▶ _What you should do_: The lines wanted are those in the data below that include "computer".
=== Section Start ===
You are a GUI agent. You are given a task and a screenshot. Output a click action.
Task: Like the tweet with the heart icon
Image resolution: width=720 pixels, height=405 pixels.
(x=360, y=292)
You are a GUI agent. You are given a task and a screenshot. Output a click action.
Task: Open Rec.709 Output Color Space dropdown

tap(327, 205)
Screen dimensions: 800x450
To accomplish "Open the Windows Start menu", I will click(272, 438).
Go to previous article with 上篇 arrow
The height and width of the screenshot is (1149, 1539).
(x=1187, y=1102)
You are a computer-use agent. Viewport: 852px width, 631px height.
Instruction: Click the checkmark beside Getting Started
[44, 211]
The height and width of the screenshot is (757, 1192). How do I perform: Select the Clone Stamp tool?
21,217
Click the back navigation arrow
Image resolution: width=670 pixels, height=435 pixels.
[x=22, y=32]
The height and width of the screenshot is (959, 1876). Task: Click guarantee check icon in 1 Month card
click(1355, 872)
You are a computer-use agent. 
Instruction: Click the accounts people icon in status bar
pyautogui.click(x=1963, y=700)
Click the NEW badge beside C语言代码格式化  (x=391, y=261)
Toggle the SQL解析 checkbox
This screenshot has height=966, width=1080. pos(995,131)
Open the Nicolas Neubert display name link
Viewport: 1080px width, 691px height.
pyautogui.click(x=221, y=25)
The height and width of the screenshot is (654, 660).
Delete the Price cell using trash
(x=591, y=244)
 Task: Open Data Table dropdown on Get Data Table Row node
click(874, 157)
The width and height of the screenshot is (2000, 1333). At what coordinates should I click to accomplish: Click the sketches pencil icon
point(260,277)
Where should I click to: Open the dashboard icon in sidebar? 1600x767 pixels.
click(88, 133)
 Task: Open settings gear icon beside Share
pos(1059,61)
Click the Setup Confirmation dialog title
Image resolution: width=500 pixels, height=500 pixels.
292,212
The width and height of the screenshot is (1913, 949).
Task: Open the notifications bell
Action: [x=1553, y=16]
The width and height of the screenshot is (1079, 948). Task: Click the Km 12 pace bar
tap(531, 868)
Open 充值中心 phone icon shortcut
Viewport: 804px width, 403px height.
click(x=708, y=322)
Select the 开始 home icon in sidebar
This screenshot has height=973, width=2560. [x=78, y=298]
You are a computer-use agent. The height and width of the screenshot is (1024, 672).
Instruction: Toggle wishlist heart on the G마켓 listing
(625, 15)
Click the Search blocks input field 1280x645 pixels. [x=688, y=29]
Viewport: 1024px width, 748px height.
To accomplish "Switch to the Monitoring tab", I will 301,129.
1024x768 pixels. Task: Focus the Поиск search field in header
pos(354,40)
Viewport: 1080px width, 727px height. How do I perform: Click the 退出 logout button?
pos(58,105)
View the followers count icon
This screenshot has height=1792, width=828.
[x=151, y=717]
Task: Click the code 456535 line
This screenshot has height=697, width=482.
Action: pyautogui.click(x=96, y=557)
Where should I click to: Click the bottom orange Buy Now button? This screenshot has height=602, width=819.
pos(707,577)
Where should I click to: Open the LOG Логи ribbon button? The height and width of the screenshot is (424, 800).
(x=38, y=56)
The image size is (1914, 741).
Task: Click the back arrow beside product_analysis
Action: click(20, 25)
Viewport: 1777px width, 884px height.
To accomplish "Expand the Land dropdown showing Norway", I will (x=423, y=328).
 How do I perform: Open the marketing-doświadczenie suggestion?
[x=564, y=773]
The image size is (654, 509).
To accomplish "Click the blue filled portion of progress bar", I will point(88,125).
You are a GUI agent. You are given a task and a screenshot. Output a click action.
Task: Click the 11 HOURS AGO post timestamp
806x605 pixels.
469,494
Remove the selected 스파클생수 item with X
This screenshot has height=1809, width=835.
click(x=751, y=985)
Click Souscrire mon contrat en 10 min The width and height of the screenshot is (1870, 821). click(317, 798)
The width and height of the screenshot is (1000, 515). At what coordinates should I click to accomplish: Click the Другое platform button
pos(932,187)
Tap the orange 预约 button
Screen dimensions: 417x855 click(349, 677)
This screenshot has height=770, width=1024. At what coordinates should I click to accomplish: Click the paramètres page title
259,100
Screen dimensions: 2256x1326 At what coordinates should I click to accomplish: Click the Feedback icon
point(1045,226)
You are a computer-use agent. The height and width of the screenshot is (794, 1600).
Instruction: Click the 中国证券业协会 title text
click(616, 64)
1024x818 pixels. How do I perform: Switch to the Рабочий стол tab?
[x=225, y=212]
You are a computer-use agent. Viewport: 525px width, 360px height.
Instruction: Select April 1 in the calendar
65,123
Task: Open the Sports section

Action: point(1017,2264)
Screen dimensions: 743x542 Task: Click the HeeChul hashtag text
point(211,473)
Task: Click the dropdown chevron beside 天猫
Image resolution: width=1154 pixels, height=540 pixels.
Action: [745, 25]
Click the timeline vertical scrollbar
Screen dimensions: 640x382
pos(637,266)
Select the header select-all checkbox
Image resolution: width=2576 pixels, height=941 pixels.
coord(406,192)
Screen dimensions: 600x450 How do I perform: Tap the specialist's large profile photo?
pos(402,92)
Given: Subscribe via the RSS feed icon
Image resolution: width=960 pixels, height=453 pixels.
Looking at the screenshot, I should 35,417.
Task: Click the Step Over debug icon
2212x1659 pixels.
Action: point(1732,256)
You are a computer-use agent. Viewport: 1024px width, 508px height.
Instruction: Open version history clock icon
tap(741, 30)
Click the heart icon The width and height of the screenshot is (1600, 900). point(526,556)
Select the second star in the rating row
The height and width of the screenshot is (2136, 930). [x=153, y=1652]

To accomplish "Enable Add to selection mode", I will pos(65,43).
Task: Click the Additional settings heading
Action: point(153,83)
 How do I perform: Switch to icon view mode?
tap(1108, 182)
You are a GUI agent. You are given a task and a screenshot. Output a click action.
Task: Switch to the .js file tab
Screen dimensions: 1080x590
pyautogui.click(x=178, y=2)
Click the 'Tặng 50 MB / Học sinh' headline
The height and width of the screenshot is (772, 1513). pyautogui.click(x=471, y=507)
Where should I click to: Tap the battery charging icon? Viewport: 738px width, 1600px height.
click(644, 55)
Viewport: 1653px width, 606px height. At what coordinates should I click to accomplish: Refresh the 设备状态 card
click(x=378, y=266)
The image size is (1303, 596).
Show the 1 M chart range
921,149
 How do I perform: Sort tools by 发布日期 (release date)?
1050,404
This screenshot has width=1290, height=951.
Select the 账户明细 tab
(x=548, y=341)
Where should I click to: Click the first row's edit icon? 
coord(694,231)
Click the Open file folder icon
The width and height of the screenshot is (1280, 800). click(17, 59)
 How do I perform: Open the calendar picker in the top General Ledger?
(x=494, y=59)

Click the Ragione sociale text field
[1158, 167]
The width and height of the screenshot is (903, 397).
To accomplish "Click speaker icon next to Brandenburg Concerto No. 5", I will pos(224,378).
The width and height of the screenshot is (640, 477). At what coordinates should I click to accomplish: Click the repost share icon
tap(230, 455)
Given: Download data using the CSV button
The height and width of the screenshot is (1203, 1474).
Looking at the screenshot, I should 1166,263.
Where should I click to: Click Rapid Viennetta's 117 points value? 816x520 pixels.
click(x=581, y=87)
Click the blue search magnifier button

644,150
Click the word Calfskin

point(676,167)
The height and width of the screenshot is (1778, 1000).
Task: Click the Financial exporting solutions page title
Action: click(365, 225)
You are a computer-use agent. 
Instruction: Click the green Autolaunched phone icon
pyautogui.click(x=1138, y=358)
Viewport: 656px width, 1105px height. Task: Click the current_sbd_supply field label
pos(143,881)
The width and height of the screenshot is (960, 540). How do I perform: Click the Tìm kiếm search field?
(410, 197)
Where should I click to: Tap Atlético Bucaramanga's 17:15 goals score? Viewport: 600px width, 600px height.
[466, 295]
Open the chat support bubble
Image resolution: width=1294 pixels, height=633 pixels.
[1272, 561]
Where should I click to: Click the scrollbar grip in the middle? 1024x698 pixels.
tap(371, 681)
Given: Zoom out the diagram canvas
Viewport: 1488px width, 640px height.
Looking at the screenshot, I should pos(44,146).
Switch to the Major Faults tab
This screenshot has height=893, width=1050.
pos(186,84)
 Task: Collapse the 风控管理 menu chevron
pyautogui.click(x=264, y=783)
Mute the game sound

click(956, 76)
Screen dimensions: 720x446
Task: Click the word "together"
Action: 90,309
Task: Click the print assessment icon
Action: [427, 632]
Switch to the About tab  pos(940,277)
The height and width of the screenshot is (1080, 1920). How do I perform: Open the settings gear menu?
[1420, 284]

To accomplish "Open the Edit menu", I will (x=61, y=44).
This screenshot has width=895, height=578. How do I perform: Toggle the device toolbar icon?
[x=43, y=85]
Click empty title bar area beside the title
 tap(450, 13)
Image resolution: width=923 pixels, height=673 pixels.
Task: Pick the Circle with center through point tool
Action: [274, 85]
=== Section End ===
▶ _Answer below_:
You are a computer-use agent. Viewport: 852px width, 631px height.
You are a computer-use agent. 
You are a computer-use agent. The height and width of the screenshot is (1024, 672).
You are a computer-use agent. The height and width of the screenshot is (794, 1600).
You are a computer-use agent. Viewport: 525px width, 360px height.
You are a computer-use agent. Viewport: 1024px width, 508px height.
You are a computer-use agent. 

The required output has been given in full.